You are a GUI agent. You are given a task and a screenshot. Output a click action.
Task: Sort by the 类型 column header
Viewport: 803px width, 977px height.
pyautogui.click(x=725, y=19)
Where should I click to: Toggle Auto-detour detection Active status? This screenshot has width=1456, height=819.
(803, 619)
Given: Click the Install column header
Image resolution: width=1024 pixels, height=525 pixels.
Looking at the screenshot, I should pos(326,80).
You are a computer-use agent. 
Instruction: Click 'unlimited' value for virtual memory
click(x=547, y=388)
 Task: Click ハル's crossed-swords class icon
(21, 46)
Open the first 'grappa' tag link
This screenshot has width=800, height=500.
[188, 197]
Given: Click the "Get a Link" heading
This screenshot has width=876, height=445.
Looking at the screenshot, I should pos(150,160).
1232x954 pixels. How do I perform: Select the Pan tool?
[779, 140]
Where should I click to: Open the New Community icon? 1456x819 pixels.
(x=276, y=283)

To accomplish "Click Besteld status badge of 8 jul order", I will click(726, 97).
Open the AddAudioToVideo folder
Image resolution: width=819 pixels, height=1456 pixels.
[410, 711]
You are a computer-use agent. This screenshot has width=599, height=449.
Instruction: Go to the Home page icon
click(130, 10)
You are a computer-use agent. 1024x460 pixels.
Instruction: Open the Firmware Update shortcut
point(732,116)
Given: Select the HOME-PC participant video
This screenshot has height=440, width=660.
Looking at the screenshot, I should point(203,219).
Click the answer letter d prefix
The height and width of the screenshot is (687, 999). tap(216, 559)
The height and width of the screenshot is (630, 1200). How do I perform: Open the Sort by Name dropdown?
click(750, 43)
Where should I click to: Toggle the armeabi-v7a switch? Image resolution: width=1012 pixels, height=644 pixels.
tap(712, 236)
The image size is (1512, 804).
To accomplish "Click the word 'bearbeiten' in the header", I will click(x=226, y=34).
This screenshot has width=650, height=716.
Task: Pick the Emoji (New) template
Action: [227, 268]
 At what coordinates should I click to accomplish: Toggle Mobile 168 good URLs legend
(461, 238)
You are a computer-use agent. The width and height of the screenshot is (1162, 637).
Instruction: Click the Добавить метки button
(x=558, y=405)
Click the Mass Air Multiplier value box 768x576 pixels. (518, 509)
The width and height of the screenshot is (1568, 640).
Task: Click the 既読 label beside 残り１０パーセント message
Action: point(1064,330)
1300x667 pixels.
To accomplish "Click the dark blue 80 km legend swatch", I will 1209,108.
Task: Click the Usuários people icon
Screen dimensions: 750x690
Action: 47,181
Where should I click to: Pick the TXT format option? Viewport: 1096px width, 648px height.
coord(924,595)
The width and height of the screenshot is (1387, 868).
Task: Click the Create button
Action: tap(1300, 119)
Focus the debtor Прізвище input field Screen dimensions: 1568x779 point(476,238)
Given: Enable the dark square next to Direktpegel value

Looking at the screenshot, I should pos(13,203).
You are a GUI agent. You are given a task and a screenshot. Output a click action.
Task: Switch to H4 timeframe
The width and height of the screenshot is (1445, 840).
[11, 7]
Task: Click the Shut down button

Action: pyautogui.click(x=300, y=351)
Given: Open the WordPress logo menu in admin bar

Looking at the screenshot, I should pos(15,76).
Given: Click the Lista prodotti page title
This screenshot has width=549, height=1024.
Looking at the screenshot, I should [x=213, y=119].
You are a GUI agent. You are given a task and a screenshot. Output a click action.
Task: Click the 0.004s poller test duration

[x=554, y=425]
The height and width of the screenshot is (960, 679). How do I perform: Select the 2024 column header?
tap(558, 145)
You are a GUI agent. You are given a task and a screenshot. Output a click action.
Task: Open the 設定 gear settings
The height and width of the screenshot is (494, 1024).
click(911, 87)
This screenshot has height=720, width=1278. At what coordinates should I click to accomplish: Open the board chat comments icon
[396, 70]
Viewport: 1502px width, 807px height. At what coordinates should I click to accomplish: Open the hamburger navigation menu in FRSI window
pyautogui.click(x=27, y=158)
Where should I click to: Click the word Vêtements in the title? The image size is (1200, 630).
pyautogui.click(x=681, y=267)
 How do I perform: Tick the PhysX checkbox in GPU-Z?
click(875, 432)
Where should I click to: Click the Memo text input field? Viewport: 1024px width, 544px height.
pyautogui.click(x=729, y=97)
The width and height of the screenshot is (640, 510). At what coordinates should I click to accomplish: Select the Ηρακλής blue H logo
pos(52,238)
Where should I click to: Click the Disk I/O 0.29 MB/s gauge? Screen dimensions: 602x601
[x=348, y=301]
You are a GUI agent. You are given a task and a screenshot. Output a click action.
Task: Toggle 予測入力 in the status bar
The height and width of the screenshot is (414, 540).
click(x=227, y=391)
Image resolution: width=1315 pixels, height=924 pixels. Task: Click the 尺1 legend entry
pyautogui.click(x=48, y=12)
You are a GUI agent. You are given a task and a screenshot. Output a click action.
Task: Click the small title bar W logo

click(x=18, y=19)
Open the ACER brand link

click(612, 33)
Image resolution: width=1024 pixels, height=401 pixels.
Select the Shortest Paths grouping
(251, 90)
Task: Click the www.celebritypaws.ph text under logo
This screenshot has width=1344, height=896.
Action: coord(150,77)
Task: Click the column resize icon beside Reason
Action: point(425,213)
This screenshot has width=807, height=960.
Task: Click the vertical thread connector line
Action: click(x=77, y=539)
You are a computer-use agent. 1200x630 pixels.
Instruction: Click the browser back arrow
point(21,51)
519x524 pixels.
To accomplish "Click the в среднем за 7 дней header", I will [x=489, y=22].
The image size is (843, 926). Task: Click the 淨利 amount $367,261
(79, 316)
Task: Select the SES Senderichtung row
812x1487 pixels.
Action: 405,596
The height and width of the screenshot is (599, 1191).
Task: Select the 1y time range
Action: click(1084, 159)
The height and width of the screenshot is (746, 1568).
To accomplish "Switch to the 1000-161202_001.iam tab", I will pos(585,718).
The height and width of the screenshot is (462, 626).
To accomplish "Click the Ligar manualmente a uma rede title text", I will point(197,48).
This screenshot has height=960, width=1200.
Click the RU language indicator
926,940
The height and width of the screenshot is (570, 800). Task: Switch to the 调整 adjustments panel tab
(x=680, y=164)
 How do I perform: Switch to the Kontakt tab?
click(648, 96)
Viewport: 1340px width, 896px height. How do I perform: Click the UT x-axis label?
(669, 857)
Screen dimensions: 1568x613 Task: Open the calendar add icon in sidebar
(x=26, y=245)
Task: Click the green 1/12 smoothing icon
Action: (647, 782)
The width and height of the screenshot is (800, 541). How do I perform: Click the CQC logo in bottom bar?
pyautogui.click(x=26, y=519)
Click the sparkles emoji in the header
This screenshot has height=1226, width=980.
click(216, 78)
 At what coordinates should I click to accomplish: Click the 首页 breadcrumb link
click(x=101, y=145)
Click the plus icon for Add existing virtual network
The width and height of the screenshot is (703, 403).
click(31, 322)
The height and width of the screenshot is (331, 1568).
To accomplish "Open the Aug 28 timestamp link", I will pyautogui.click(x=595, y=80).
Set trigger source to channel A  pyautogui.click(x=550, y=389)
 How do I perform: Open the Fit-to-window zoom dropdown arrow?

####

▶ YOUR ASSIGNMENT: Give the listing again in its entirety, exactly as written.

▶ THE ANSWER:
You are a GUI agent. You are given a task and a screenshot. Output a click action.
Task: Sort by the 类型 column header
Viewport: 803px width, 977px height.
pyautogui.click(x=725, y=19)
Where should I click to: Toggle Auto-detour detection Active status? This screenshot has width=1456, height=819.
(803, 619)
Given: Click the Install column header
Image resolution: width=1024 pixels, height=525 pixels.
Looking at the screenshot, I should pos(326,80).
You are a computer-use agent. 
Instruction: Click 'unlimited' value for virtual memory
click(x=547, y=388)
 Task: Click ハル's crossed-swords class icon
(21, 46)
Open the first 'grappa' tag link
This screenshot has width=800, height=500.
[188, 197]
Given: Click the "Get a Link" heading
This screenshot has width=876, height=445.
Looking at the screenshot, I should pos(150,160).
1232x954 pixels. How do I perform: Select the Pan tool?
[779, 140]
Where should I click to: Open the New Community icon? 1456x819 pixels.
(x=276, y=283)

To accomplish "Click Besteld status badge of 8 jul order", I will click(726, 97).
Open the AddAudioToVideo folder
Image resolution: width=819 pixels, height=1456 pixels.
[410, 711]
You are a computer-use agent. This screenshot has width=599, height=449.
Instruction: Go to the Home page icon
click(130, 10)
You are a computer-use agent. 1024x460 pixels.
Instruction: Open the Firmware Update shortcut
point(732,116)
Given: Select the HOME-PC participant video
This screenshot has height=440, width=660.
Looking at the screenshot, I should point(203,219).
Click the answer letter d prefix
The height and width of the screenshot is (687, 999). tap(216, 559)
The height and width of the screenshot is (630, 1200). How do I perform: Open the Sort by Name dropdown?
click(750, 43)
Where should I click to: Toggle the armeabi-v7a switch? Image resolution: width=1012 pixels, height=644 pixels.
tap(712, 236)
The image size is (1512, 804).
To accomplish "Click the word 'bearbeiten' in the header", I will click(x=226, y=34).
This screenshot has width=650, height=716.
Task: Pick the Emoji (New) template
Action: [227, 268]
 At what coordinates should I click to accomplish: Toggle Mobile 168 good URLs legend
(461, 238)
You are a computer-use agent. The width and height of the screenshot is (1162, 637).
Instruction: Click the Добавить метки button
(x=558, y=405)
Click the Mass Air Multiplier value box 768x576 pixels. (518, 509)
The width and height of the screenshot is (1568, 640).
Task: Click the 既読 label beside 残り１０パーセント message
Action: point(1064,330)
1300x667 pixels.
To accomplish "Click the dark blue 80 km legend swatch", I will 1209,108.
Task: Click the Usuários people icon
Screen dimensions: 750x690
Action: 47,181
Where should I click to: Pick the TXT format option? Viewport: 1096px width, 648px height.
coord(924,595)
The width and height of the screenshot is (1387, 868).
Task: Click the Create button
Action: tap(1300, 119)
Focus the debtor Прізвище input field Screen dimensions: 1568x779 point(476,238)
Given: Enable the dark square next to Direktpegel value

Looking at the screenshot, I should pos(13,203).
You are a GUI agent. You are given a task and a screenshot. Output a click action.
Task: Switch to H4 timeframe
The width and height of the screenshot is (1445, 840).
[11, 7]
Task: Click the Shut down button

Action: pyautogui.click(x=300, y=351)
Given: Open the WordPress logo menu in admin bar

Looking at the screenshot, I should pos(15,76).
Given: Click the Lista prodotti page title
This screenshot has width=549, height=1024.
Looking at the screenshot, I should [x=213, y=119].
You are a GUI agent. You are given a task and a screenshot. Output a click action.
Task: Click the 0.004s poller test duration

[x=554, y=425]
The height and width of the screenshot is (960, 679). How do I perform: Select the 2024 column header?
tap(558, 145)
You are a GUI agent. You are given a task and a screenshot. Output a click action.
Task: Open the 設定 gear settings
The height and width of the screenshot is (494, 1024).
click(911, 87)
This screenshot has height=720, width=1278. At what coordinates should I click to accomplish: Open the board chat comments icon
[396, 70]
Viewport: 1502px width, 807px height. At what coordinates should I click to accomplish: Open the hamburger navigation menu in FRSI window
pyautogui.click(x=27, y=158)
Where should I click to: Click the word Vêtements in the title? The image size is (1200, 630).
pyautogui.click(x=681, y=267)
 How do I perform: Tick the PhysX checkbox in GPU-Z?
click(875, 432)
Where should I click to: Click the Memo text input field? Viewport: 1024px width, 544px height.
pyautogui.click(x=729, y=97)
The width and height of the screenshot is (640, 510). At what coordinates should I click to accomplish: Select the Ηρακλής blue H logo
pos(52,238)
Where should I click to: Click the Disk I/O 0.29 MB/s gauge? Screen dimensions: 602x601
[x=348, y=301]
You are a GUI agent. You are given a task and a screenshot. Output a click action.
Task: Toggle 予測入力 in the status bar
The height and width of the screenshot is (414, 540).
click(x=227, y=391)
Image resolution: width=1315 pixels, height=924 pixels. Task: Click the 尺1 legend entry
pyautogui.click(x=48, y=12)
You are a GUI agent. You are given a task and a screenshot. Output a click action.
Task: Click the small title bar W logo

click(x=18, y=19)
Open the ACER brand link

click(612, 33)
Image resolution: width=1024 pixels, height=401 pixels.
Select the Shortest Paths grouping
(251, 90)
Task: Click the www.celebritypaws.ph text under logo
This screenshot has width=1344, height=896.
Action: coord(150,77)
Task: Click the column resize icon beside Reason
Action: point(425,213)
This screenshot has width=807, height=960.
Task: Click the vertical thread connector line
Action: click(x=77, y=539)
You are a computer-use agent. 1200x630 pixels.
Instruction: Click the browser back arrow
point(21,51)
519x524 pixels.
To accomplish "Click the в среднем за 7 дней header", I will [x=489, y=22].
The image size is (843, 926). Task: Click the 淨利 amount $367,261
(79, 316)
Task: Select the SES Senderichtung row
812x1487 pixels.
Action: 405,596
The height and width of the screenshot is (599, 1191).
Task: Select the 1y time range
Action: click(1084, 159)
The height and width of the screenshot is (746, 1568).
To accomplish "Switch to the 1000-161202_001.iam tab", I will pos(585,718).
The height and width of the screenshot is (462, 626).
To accomplish "Click the Ligar manualmente a uma rede title text", I will point(197,48).
This screenshot has height=960, width=1200.
Click the RU language indicator
926,940
The height and width of the screenshot is (570, 800). Task: Switch to the 调整 adjustments panel tab
(x=680, y=164)
 How do I perform: Switch to the Kontakt tab?
click(648, 96)
Viewport: 1340px width, 896px height. How do I perform: Click the UT x-axis label?
(669, 857)
Screen dimensions: 1568x613 Task: Open the calendar add icon in sidebar
(x=26, y=245)
Task: Click the green 1/12 smoothing icon
Action: (647, 782)
The width and height of the screenshot is (800, 541). How do I perform: Click the CQC logo in bottom bar?
pyautogui.click(x=26, y=519)
Click the sparkles emoji in the header
This screenshot has height=1226, width=980.
click(216, 78)
 At what coordinates should I click to accomplish: Click the 首页 breadcrumb link
click(x=101, y=145)
Click the plus icon for Add existing virtual network
The width and height of the screenshot is (703, 403).
click(31, 322)
The height and width of the screenshot is (331, 1568).
To accomplish "Open the Aug 28 timestamp link", I will pyautogui.click(x=595, y=80).
Set trigger source to channel A  pyautogui.click(x=550, y=389)
 How do I perform: Open the Fit-to-window zoom dropdown arrow?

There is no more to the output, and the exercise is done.